The service is provided by a company called OverDrive and is available in the United States and 13 other countries. Some time back I wrote an article on how to get free e-books from libraries. But now as e-readers are becoming more popular and more people are turning to the library as a source for e-books, the limitations of the service has become much more obvious. Here are five problems I’ve noticed with getting free e-books from libraries.
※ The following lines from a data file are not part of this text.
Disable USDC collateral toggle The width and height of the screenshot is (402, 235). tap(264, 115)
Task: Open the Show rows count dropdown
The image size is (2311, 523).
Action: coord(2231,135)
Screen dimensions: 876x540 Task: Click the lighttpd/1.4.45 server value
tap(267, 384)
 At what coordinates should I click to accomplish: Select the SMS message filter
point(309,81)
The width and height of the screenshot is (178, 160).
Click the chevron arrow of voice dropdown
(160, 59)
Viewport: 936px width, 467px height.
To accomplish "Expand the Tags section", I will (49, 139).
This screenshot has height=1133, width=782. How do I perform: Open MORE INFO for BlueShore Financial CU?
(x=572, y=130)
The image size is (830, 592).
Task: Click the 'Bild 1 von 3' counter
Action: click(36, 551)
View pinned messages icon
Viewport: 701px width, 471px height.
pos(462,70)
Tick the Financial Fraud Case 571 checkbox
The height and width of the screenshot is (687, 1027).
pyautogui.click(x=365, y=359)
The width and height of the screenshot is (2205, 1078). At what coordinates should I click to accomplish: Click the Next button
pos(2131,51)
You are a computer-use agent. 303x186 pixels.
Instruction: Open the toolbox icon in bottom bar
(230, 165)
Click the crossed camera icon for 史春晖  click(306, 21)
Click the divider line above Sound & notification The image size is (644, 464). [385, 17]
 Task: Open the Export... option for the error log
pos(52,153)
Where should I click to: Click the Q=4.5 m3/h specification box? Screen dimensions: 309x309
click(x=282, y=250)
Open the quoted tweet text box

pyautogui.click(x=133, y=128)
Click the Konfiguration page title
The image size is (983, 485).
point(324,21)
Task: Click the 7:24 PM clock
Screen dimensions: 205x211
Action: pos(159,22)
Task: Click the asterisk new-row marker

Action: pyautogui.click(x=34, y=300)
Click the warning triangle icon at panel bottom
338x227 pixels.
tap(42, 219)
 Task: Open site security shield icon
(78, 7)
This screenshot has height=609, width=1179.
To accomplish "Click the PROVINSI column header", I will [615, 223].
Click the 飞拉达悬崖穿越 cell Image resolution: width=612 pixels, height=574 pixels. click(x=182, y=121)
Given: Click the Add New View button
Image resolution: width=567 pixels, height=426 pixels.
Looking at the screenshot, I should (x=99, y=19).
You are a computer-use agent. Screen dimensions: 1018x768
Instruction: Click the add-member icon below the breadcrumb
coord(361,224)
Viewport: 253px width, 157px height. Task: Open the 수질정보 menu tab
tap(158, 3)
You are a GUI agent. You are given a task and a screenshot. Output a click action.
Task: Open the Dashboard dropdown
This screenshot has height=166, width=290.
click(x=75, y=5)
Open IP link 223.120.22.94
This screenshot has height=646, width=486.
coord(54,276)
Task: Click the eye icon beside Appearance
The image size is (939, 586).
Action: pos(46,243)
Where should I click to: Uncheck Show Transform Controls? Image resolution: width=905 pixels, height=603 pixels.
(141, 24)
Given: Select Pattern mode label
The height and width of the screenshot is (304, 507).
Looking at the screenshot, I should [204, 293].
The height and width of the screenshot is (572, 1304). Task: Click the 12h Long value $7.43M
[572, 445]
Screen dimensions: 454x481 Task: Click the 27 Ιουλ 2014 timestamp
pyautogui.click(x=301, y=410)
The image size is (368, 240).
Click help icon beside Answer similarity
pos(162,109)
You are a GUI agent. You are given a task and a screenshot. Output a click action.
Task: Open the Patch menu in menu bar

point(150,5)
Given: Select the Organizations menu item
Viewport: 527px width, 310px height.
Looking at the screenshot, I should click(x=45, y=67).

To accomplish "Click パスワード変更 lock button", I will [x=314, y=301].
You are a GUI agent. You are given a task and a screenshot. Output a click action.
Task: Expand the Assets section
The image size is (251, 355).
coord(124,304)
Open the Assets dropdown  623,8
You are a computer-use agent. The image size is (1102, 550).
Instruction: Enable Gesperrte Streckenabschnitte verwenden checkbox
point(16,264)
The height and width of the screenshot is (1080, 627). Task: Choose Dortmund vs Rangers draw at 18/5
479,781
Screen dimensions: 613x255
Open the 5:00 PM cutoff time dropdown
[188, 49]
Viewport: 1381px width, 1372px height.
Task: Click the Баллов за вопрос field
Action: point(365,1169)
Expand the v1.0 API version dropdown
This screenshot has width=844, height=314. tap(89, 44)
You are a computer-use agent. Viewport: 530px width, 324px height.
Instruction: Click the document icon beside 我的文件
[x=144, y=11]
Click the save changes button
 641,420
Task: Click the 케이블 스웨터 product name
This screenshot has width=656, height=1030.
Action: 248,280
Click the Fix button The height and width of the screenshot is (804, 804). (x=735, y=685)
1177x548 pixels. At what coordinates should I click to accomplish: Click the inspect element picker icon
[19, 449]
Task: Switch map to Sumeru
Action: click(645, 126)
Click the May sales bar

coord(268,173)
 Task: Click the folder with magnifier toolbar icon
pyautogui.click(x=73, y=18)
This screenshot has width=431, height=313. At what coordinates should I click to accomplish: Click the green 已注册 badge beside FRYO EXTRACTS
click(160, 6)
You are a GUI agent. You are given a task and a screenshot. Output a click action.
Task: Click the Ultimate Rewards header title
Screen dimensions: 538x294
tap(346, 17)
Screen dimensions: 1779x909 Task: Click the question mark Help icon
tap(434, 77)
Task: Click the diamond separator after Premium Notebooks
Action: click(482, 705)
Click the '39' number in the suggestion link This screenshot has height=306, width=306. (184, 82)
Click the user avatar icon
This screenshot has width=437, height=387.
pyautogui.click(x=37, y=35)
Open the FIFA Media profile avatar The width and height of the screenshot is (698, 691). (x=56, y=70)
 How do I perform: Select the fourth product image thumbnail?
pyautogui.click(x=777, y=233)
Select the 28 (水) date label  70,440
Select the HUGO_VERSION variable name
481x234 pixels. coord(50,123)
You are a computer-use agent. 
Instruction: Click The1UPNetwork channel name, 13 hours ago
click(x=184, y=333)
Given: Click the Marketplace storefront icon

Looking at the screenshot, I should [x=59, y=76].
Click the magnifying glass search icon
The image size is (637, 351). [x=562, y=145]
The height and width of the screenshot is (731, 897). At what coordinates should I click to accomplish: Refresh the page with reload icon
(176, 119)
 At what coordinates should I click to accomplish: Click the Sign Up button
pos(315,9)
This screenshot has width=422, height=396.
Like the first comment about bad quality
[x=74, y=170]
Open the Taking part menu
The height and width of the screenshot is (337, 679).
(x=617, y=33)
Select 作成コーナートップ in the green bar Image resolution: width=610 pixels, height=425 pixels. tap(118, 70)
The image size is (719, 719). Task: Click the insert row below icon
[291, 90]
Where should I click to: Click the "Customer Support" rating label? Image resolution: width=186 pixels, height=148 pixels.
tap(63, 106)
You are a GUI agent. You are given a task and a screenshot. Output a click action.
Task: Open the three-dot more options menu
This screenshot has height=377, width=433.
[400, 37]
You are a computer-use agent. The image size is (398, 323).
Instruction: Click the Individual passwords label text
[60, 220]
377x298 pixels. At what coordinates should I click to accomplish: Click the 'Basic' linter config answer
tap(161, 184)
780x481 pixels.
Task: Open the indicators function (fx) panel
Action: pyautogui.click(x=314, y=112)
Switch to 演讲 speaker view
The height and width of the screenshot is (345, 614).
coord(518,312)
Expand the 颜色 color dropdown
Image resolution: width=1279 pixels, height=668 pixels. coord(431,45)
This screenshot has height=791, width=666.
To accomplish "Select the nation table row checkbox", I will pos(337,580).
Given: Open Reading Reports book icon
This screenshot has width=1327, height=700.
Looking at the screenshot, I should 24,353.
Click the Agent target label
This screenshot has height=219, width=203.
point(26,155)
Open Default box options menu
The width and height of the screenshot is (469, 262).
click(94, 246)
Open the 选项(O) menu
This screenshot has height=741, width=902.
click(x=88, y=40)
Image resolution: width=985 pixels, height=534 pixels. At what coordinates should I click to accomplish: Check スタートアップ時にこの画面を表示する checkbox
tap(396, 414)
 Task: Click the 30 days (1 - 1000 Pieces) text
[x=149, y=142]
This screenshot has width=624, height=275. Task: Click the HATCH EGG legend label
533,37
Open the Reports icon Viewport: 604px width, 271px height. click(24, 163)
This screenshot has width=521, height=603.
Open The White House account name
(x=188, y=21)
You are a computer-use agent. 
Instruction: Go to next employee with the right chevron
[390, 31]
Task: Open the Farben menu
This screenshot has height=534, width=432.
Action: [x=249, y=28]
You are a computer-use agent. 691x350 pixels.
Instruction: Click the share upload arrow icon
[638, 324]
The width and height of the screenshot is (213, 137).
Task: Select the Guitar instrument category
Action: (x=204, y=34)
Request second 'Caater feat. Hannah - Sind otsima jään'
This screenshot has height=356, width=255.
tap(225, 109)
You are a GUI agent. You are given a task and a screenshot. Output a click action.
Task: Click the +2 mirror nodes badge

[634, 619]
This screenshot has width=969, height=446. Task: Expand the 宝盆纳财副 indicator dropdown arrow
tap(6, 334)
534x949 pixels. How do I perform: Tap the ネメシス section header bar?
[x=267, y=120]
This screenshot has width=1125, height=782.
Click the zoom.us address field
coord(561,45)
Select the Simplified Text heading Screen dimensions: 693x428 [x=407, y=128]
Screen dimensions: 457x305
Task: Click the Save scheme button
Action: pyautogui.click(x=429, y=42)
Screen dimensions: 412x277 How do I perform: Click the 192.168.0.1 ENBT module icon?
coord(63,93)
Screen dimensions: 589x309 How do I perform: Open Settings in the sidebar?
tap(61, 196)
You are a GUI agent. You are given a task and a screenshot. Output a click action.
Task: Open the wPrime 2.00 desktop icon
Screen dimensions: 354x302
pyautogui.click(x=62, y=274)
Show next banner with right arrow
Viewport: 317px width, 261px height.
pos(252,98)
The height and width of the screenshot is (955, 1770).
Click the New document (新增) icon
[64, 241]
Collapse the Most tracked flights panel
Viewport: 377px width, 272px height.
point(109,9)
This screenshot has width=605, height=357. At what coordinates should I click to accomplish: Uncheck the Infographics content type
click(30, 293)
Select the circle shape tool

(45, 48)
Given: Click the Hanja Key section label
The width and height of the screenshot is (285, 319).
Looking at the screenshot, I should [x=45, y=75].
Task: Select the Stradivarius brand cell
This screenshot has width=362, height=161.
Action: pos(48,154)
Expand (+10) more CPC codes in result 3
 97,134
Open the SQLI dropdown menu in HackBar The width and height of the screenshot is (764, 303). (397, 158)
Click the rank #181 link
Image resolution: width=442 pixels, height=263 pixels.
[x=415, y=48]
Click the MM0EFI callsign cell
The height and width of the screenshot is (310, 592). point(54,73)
#1. Limited number of copies and waiting lists. Like paper books, libraries have a limited number of copies of each e-book that they can lend out. My local library has 2000+ e-books, not counting the 15000+ public domain titles. I searched through 30+ pages and every single e-book I could find was checked out. Some have a short waiting list, but not the popular titles. Those have waiting lists of several months.

#2. 21 Days. Most ebooks’ max rental period is 21 days or less. Unless no holds are pending, if you don’t get the book finished in that time you’ll have to get back in line and wait for it to become available again.

#3. No library e-books. #1 sounds pretty good if you don’t have any library e-books to choose from at all where you live. In that case you can sometimes get a library card from a few non-local libraries but that can bring up other problems, #1 and #4 for instance.

#4. Fees for library cards. A few libraries that have e-books offer library cards to out-of-state and non-local residents for an annual fee. (Some of these libraries are listed on the how-to page mentioned above if you want to try them.)

#5. Poor selection and random selection. A lot of publishers aren’t on board with library e-books. Couple that with the newness of e-books and the fact that many libraries don’t have the funding for expanding their collection or even adding a collection. Additionally, the randomness of e-books available leaves you scratching your head (at my library, at least). They’ll have the #3 or #6 book in a series but not #1, even if it’s from the same publisher.

Despite these drawbacks, getting e-books for free is a nice perk. But it makes you wonder moving forward if libraries will be able to keep up with the demand for e-books with the explosion of e-readers and tablets coming onto the market, especially with many publishers and authors feeling uncomfortable about library e-books to begin with.

Reproduced with permission from The eBookReader. Note: OverDrive’s latest version of its software allows library users to transfer e-books directly to their devices. Users can download versions for Windows, the Mac, Android, BlackBerry, iPhone and Windows Mobile.